• _EXCERPTED DATA_:

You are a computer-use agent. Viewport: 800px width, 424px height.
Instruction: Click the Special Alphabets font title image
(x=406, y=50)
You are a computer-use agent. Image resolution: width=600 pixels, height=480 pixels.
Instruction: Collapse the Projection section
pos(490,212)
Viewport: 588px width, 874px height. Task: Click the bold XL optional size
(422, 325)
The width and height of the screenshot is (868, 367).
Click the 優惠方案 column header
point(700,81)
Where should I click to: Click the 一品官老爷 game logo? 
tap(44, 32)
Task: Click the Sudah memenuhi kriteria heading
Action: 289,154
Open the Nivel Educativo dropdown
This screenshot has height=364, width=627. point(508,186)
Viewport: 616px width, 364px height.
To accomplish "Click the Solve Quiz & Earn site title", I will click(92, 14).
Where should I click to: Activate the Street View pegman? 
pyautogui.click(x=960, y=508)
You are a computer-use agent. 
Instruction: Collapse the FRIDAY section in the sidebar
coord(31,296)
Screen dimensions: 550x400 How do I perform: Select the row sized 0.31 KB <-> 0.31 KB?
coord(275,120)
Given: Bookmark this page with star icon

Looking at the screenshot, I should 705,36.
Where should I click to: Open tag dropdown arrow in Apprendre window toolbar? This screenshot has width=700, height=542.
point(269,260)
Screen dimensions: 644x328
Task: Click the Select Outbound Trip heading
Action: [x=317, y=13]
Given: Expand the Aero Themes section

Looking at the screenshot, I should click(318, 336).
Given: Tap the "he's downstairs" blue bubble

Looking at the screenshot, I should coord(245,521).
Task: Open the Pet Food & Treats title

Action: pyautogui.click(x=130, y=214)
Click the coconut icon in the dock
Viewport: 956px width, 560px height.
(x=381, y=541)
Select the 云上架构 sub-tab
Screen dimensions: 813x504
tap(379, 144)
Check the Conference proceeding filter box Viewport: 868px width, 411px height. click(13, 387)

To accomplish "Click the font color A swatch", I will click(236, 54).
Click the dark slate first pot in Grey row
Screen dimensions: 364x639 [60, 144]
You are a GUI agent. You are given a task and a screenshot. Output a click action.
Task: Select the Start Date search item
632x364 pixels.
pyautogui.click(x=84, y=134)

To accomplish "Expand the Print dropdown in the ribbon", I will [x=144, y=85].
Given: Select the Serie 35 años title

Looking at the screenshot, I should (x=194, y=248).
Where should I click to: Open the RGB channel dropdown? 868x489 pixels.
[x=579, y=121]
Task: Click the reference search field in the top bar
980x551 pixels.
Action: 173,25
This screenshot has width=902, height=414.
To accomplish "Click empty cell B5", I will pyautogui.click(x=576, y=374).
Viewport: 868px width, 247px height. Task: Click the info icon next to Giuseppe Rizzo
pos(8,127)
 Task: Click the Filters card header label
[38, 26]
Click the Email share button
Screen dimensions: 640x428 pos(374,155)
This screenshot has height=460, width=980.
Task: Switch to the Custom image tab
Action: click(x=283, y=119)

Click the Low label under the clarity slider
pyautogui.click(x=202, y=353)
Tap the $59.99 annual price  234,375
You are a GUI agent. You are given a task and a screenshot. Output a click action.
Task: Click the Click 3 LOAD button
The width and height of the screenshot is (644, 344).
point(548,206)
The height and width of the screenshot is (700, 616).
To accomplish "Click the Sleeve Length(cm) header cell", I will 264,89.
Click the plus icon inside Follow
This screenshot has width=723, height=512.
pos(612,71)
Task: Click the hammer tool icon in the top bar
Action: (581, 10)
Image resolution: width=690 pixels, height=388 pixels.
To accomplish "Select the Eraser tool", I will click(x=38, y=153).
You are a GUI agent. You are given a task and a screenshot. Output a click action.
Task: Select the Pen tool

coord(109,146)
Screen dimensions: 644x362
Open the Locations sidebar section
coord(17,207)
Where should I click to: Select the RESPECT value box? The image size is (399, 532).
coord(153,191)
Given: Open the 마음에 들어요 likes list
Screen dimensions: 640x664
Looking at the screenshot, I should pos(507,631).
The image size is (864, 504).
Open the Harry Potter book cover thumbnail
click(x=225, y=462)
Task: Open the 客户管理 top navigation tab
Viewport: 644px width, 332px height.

• _YOUR ASSIGNMENT_: Your answer must hold the line containing "Open the Harry Potter book cover thumbnail" and all lines after it in the entries above, exactly, and nothing else.

• _WRITTEN RESPONSE_:
Open the Harry Potter book cover thumbnail
click(x=225, y=462)
Task: Open the 客户管理 top navigation tab
Viewport: 644px width, 332px height.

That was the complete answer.